Write down, unchanged, the entries from the first line through the line holding "You are a computer-use agent. Viewport: 1307px". Include no other line.

————————

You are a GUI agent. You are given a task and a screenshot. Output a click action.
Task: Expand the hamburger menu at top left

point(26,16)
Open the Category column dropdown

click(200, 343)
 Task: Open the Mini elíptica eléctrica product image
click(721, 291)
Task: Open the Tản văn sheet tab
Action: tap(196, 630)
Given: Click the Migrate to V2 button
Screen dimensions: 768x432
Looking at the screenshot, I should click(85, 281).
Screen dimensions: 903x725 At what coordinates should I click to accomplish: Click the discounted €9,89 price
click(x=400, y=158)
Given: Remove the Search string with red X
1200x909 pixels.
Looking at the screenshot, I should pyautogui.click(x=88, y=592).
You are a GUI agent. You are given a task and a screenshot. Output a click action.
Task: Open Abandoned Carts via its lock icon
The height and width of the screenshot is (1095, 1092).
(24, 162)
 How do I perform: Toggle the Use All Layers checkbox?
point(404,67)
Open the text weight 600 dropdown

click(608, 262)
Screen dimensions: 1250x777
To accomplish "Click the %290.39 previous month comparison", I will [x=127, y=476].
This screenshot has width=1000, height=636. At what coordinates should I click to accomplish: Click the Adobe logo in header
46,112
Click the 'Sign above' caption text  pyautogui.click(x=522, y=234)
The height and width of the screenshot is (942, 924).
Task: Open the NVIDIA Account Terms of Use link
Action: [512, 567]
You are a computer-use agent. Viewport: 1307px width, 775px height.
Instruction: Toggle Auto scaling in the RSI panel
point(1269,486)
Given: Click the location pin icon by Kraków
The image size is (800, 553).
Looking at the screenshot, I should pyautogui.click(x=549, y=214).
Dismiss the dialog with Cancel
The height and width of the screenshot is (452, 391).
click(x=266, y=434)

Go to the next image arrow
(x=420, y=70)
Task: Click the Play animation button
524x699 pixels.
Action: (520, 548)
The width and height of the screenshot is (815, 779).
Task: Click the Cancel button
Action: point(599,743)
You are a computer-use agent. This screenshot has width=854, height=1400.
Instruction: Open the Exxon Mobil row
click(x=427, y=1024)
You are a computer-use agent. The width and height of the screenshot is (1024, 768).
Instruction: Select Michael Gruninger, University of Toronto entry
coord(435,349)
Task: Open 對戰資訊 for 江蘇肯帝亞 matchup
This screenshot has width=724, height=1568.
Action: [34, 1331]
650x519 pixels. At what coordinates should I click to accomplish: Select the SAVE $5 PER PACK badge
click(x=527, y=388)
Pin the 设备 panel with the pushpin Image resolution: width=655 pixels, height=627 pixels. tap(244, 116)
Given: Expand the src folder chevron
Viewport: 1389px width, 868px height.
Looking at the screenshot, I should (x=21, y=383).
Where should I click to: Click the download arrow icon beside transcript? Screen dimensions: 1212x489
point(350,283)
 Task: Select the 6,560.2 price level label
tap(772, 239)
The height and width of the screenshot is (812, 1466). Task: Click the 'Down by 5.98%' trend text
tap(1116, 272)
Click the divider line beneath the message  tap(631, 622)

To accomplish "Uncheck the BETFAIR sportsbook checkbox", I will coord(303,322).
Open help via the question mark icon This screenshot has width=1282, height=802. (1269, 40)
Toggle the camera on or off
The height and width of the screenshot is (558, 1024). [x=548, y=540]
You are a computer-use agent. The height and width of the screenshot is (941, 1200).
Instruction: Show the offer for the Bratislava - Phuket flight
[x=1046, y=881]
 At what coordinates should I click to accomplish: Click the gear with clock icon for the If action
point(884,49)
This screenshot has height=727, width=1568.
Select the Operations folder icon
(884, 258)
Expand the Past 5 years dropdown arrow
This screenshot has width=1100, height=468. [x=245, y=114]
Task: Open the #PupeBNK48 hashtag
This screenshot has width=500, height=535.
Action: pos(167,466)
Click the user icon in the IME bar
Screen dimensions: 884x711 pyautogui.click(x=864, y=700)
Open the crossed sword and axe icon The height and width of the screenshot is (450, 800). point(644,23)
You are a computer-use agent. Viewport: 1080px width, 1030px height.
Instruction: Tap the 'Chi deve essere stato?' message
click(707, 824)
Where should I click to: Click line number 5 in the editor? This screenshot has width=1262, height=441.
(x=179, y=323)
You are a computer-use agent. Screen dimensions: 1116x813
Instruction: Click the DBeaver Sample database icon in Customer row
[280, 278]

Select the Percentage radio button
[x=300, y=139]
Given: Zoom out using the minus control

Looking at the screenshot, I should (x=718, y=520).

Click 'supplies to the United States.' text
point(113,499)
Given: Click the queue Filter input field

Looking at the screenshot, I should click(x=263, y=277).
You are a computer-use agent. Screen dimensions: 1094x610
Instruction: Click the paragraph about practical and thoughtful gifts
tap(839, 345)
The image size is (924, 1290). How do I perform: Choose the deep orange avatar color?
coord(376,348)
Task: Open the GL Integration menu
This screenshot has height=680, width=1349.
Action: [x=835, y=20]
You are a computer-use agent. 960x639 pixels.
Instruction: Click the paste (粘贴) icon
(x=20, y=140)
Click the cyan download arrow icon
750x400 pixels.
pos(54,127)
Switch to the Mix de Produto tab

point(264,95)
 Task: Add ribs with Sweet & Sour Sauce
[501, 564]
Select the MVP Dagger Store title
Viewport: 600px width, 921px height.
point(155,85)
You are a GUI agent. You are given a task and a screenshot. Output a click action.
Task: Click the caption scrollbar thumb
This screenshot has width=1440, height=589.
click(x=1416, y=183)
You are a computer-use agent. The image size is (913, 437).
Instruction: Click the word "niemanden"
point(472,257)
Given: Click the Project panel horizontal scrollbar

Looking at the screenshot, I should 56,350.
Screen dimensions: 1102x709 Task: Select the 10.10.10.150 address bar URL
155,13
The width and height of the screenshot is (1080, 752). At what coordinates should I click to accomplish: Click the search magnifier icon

————————

▶ _Your solution_:
You are a GUI agent. You are given a task and a screenshot. Output a click action.
Task: Expand the hamburger menu at top left

point(26,16)
Open the Category column dropdown

click(200, 343)
 Task: Open the Mini elíptica eléctrica product image
click(721, 291)
Task: Open the Tản văn sheet tab
Action: tap(196, 630)
Given: Click the Migrate to V2 button
Screen dimensions: 768x432
Looking at the screenshot, I should click(85, 281).
Screen dimensions: 903x725 At what coordinates should I click to accomplish: Click the discounted €9,89 price
click(x=400, y=158)
Given: Remove the Search string with red X
1200x909 pixels.
Looking at the screenshot, I should pyautogui.click(x=88, y=592).
You are a GUI agent. You are given a task and a screenshot. Output a click action.
Task: Open Abandoned Carts via its lock icon
The height and width of the screenshot is (1095, 1092).
(24, 162)
 How do I perform: Toggle the Use All Layers checkbox?
point(404,67)
Open the text weight 600 dropdown

click(608, 262)
Screen dimensions: 1250x777
To accomplish "Click the %290.39 previous month comparison", I will [x=127, y=476].
This screenshot has width=1000, height=636. At what coordinates should I click to accomplish: Click the Adobe logo in header
46,112
Click the 'Sign above' caption text  pyautogui.click(x=522, y=234)
The height and width of the screenshot is (942, 924).
Task: Open the NVIDIA Account Terms of Use link
Action: [512, 567]
You are a computer-use agent. Viewport: 1307px width, 775px height.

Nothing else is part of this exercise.